**Problem statement**. Indicate only the number of lines in the listing below in which the word "icon" appears.

**Data shown**.
>>>

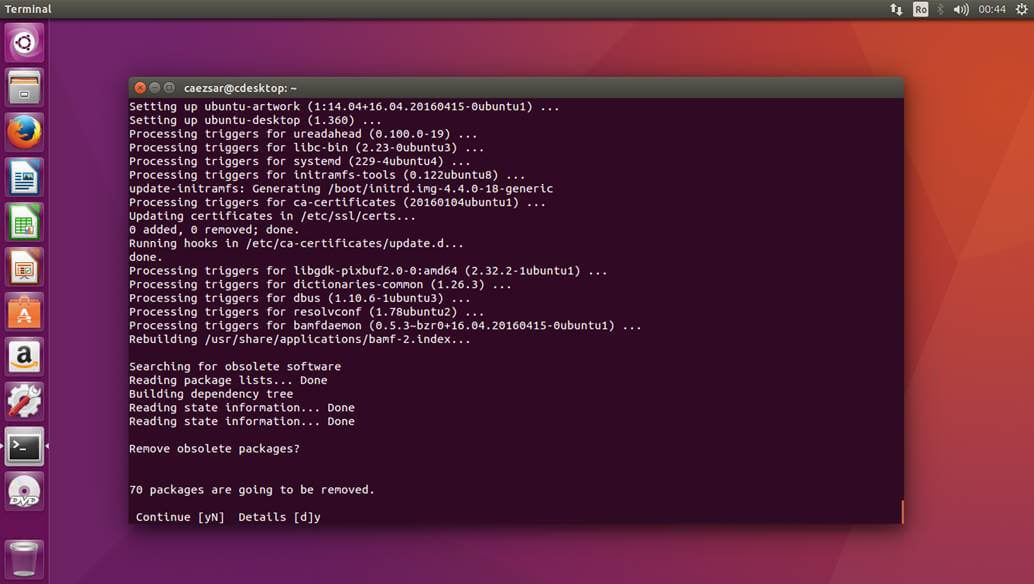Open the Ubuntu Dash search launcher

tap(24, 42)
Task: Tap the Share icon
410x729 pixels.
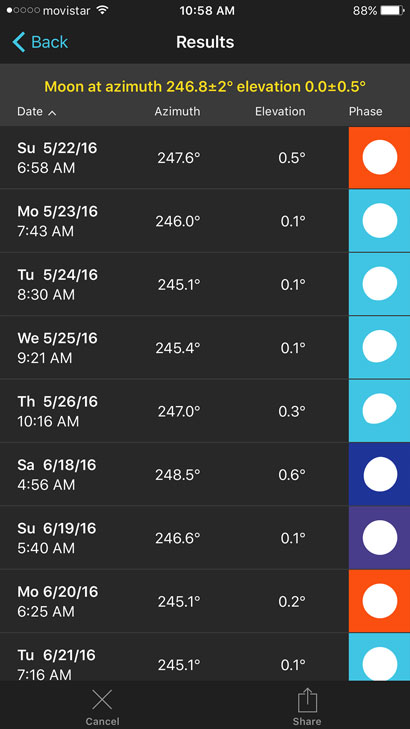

<<<
>>>

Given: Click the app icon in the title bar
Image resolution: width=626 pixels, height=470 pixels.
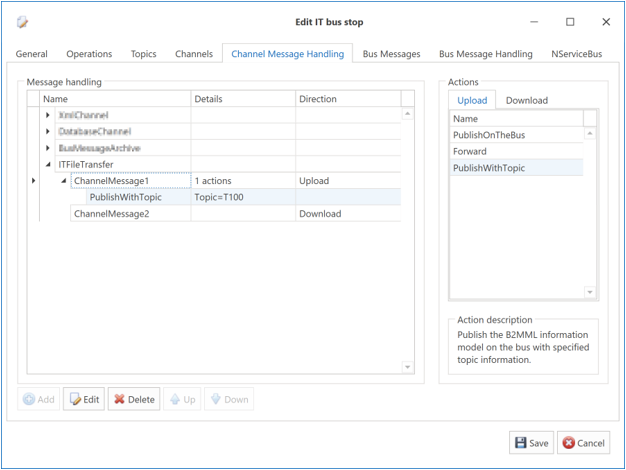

<<<
>>>

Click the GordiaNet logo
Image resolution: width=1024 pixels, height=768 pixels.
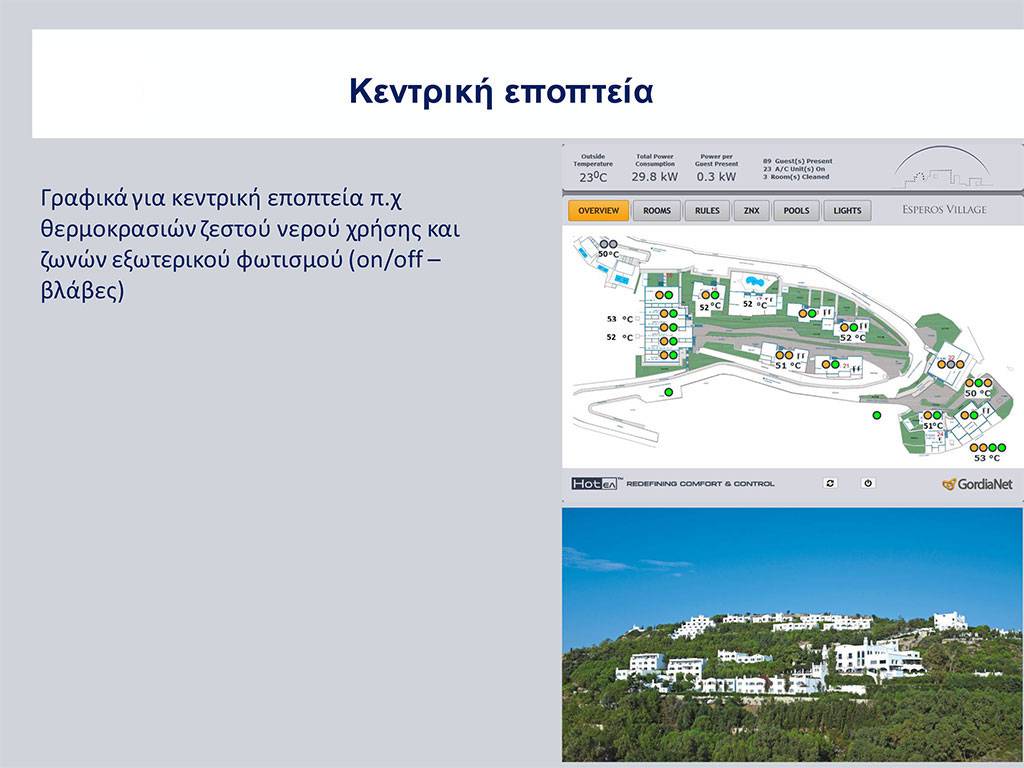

<<<

**Written answer**. 2